PROJECT STATS

PROJECT DESCRIPTION

Mountains & Meadows

Client: City of Seoul

Program: Museum of Literature

Size: 111,000 SqFt

Completion Date: 2021

Material: Concrete, Glass, Steel, CLT

Architect: Baumgartner + Uriu, llp

Team: Garrett Sutherlin Santo, Charles Allen, Stella Buckmann, Kait Cartmell, Aiden Ko, Lilith Swan

Mountains & Meadows
National Museum of Korean Literature

Pillars in the landscape- design overview
The design is inspired by Bukhansan mountain where the soft landscape with its lush and colorful vegetation nestles between its rocky mountain tops. This dichotomy of the hard rocky peaks and the soft mountain terrain became the concept for the building design. We wanted the building to have a harmonious relationship with the surrounding landscape. The building massing consist of a large green roof that blends into the existing terrain and five pillar-like masses that are imbedded into the roof landscape. The pillars are spaced apart so you can always view the mountains between the building masses. The roof lifts up and opens towards the Art Village; Enclosed with a glass façade, the common space underneath is organized as an open plan that freely flows around the pillars connecting them and providing scenic views into the surrounding landscapes. The pillars are 3-4 stories tall and are sliced open at base level, allowing access to the different programmatic elements including exhibition spaces, library, education and research facilities, offices, and the collection storage spaces.
The walkable green roof creates abundant outdoor spaces around the pillars with direct access from some of the program inside including the multipurpose room that opens up into an outdoor amphitheater on the south end of the project. Glass skylights bridge the gap between the pillars and the green roof allowing for natural daylight to enter and brighten up the common areas below.

The Hub - Site connectivity
The Hub is at the center of the building and is not only the Main Entry point into the museum, it also connects the art village to the west with the neighborhood park of Gijachon district 1 to the east through a pedestrian walkway. Where it crosses the museum, the walkway turns into an outdoor amphitheater flanked by stairs and escalators on either site.

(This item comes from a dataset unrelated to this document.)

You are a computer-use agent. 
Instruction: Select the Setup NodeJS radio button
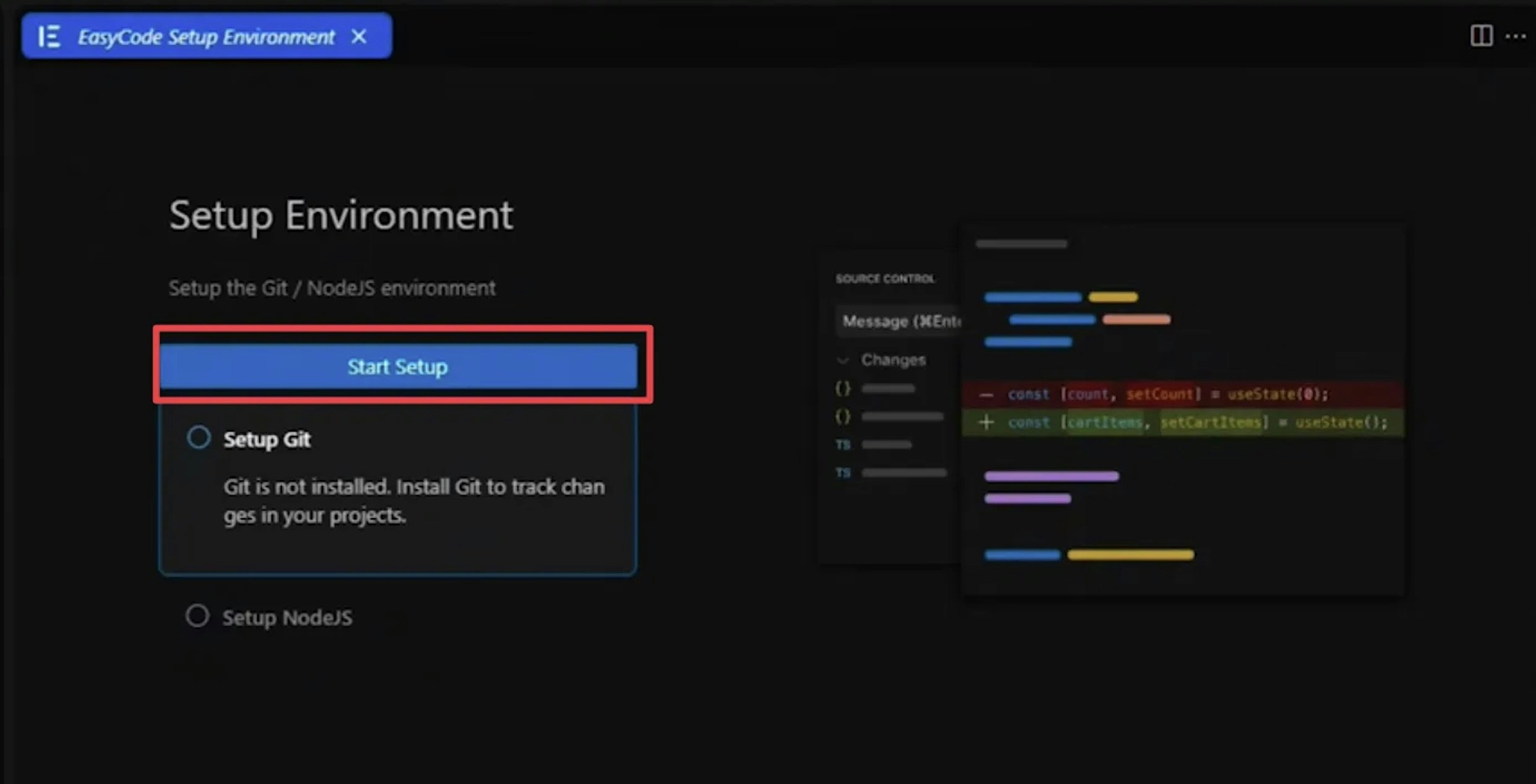tap(197, 616)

One can move through this space without having to enter the museum but gets a glimpse of the activity inside. The outdoor seating area doubles as a shaded hang out space for the visitors and as an outdoor performance space for concerts and lectures. The exhibition space can be expanded to the outside with foldable glass doors. Directly adjacent to the main entry of the museum the Hub harmoniously connects indoor and outdoor spaces into a single environment and lets nature flow through the building.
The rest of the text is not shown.